O presidente do PS, Carlos César, diz, na TSF, que as próximas horas são decisivas e defende que "o Governo não deve prolongar indefinidamente as negociações".

As negociações entre o Executivo socialista e os acionistas privados da TAP estão, neste momento, suspensas para "uma última palavra sobre o tema por parte dos sócios privados". A informação é avançada pelo presidente do PS no programa da TSF "Almoços Grátis".

Carlos César defende que "o Governo não deve prolongar indefinidamente essas negociações", ou seja, caso não haja acordo, é preciso avançar com a nacionalização da TAP já no Conselho de Ministros desta quinta-feira.

"Como estamos não podemos, evidentemente, ficar", ou seja, "a empresa tem de ser preservada, a nacionalização pura e simples deve ser evitada, devemos procurar reforçar a nossa posição na empresa quer no capital, quer na gestão ao lado e com o capital privado", considera o presidente do PS, que defende um acordo com os privados, admitindo, contudo, a a nacionalização da TAP.
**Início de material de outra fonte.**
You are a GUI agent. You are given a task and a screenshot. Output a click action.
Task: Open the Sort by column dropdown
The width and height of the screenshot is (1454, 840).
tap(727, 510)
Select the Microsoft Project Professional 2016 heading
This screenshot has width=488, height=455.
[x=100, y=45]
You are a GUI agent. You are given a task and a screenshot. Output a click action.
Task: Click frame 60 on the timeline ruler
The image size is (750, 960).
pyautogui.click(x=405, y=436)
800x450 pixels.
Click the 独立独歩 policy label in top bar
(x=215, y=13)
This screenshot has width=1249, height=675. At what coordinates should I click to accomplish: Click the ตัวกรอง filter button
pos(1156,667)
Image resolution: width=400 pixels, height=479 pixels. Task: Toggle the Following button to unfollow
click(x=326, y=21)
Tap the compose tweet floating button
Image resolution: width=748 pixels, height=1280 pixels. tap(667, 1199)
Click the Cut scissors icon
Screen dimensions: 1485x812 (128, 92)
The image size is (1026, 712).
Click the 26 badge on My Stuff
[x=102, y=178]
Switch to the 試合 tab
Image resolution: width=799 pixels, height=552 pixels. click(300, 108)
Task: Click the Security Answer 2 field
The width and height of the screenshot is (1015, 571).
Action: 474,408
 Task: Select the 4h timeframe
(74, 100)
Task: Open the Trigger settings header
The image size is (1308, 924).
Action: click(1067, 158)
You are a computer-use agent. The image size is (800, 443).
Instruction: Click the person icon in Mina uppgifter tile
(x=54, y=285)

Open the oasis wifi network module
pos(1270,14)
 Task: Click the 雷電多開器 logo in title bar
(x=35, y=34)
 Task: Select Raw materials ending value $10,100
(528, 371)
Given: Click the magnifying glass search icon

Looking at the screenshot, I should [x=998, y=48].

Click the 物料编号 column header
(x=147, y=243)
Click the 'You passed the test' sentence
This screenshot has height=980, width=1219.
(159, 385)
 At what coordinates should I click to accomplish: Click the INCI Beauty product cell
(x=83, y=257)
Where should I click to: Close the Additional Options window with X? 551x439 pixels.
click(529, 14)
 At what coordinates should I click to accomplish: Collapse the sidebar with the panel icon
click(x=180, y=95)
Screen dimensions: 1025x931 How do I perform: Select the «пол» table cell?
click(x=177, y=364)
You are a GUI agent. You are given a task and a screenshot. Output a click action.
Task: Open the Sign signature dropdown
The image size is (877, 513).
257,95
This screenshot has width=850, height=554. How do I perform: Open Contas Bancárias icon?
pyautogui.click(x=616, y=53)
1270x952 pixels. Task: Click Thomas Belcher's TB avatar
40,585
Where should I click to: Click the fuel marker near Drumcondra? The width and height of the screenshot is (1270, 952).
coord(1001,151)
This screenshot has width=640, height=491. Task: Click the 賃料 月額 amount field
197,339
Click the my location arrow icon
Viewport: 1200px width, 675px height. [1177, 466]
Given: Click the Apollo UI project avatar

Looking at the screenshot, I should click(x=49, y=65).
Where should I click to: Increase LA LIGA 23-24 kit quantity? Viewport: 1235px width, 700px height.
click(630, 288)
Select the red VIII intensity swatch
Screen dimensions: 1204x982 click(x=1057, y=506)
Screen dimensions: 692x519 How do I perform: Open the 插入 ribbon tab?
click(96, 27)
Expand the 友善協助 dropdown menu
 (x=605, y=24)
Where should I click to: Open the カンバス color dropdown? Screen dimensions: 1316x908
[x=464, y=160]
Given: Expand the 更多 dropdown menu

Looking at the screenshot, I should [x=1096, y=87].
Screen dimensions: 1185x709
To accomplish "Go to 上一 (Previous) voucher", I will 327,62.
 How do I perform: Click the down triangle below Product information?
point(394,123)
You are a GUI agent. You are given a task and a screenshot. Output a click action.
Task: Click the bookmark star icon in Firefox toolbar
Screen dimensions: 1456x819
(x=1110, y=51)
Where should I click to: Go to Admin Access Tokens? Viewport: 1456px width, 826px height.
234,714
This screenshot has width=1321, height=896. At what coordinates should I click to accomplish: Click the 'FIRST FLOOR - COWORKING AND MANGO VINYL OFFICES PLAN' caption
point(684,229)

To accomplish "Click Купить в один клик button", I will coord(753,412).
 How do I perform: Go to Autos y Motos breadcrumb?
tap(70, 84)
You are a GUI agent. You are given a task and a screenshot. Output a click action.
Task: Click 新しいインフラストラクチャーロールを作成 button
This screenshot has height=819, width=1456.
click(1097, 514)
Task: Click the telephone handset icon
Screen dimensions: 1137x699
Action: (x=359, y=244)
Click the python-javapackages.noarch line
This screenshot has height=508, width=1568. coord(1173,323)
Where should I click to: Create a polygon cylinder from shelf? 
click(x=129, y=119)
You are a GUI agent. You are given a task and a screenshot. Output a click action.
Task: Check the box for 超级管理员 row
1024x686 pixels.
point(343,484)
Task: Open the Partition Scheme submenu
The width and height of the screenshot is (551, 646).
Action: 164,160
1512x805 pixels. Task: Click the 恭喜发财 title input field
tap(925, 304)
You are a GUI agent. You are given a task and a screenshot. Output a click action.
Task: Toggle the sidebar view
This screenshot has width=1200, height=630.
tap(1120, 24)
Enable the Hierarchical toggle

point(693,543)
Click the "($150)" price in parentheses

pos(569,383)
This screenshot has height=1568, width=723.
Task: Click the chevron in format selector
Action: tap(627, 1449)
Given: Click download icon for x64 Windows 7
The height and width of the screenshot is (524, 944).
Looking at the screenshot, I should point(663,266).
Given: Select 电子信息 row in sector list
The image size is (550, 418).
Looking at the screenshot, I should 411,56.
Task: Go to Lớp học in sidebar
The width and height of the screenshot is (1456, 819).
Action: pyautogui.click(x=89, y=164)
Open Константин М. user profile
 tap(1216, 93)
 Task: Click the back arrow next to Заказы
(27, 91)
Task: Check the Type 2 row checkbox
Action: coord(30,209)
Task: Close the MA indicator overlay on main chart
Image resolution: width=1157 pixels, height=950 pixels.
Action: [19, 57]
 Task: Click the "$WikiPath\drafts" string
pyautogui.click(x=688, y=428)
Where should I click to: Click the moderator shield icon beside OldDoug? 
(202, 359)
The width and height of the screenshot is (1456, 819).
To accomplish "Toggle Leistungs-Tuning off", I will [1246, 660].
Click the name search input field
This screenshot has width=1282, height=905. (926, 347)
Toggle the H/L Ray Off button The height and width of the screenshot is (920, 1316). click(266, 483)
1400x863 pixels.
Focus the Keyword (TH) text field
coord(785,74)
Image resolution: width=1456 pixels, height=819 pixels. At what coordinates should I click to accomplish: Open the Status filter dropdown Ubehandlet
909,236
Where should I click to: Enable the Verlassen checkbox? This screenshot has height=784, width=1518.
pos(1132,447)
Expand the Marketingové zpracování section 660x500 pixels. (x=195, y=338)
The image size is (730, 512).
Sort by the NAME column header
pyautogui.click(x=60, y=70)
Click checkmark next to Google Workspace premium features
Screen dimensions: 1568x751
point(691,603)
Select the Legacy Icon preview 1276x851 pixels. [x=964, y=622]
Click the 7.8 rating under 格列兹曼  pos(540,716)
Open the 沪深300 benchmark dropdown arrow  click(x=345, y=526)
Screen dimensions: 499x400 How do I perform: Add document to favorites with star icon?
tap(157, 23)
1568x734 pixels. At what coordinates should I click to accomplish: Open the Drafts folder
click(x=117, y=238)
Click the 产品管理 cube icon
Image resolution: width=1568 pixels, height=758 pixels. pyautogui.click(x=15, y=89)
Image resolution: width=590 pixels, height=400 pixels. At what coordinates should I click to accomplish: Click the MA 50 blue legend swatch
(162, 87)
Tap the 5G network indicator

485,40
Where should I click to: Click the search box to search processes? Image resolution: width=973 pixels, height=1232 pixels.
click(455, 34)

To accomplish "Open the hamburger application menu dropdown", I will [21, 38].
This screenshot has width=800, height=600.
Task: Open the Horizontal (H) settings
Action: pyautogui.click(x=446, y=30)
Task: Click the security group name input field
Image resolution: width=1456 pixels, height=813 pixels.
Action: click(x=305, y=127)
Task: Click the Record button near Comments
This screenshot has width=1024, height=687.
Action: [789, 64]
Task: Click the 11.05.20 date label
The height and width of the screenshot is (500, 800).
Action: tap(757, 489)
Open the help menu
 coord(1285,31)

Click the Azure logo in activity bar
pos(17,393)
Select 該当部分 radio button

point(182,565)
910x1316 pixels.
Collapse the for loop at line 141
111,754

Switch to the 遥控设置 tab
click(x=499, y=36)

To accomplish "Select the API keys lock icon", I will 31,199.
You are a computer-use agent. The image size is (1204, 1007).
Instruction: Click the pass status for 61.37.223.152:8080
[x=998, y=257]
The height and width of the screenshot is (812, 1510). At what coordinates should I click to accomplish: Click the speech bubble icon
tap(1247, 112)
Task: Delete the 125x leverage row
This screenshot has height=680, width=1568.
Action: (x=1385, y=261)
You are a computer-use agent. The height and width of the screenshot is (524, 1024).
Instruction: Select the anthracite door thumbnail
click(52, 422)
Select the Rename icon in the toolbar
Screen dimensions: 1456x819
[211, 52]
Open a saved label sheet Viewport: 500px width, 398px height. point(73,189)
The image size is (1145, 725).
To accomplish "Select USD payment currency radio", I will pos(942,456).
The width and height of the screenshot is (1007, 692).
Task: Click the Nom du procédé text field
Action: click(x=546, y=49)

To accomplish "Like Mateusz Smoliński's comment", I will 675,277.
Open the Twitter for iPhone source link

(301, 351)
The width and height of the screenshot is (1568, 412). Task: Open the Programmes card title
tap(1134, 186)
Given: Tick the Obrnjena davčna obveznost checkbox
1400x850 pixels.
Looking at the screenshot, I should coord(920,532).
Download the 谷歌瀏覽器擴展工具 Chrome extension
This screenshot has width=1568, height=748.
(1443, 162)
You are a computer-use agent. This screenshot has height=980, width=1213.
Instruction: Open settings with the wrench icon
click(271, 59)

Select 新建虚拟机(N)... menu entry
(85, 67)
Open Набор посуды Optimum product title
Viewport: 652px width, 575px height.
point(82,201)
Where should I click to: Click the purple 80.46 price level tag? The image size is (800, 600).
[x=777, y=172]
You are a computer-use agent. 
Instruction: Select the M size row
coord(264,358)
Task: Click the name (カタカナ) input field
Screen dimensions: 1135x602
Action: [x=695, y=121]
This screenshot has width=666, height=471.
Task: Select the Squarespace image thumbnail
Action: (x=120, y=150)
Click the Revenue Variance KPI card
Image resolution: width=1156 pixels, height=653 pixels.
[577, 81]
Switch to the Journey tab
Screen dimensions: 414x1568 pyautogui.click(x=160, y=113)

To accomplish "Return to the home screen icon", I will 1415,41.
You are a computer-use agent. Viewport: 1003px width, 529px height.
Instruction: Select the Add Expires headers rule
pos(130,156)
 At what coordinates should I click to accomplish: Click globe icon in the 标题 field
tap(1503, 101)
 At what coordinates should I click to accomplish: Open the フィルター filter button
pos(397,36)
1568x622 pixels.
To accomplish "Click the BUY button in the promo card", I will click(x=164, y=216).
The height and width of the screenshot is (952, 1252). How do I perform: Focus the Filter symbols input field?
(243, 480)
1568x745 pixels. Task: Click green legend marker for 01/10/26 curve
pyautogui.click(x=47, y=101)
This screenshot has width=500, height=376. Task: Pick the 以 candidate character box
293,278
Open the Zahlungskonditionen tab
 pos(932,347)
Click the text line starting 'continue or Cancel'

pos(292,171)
Carlos César sublinha também que as próximas horas vão ser decisivas. "Se até ao fim do dia de hoje ou da madrugada de amanhã não concluir essa negociação com os privados, eu acho que o Governo tem de tomar uma decisão", remata.

Nacionalização ou falência? "Falida já ela está"

Por seu lado, o vice-presidente do PSD, David Justino, sugere, também na TSF, que prefere a falência da companhia área portuguesa à nacionalização, uma vez que "falida já ela está".

Para David Justino, a hipótese de nacionalização deve ser muito bem ponderada, uma vez que não se sabe "quanto é que vai custar a cada português a nacionalização da TAP, sabendo do estado de descapitalização e perda de competitividade que a companhia tem revelado nos últimos anos".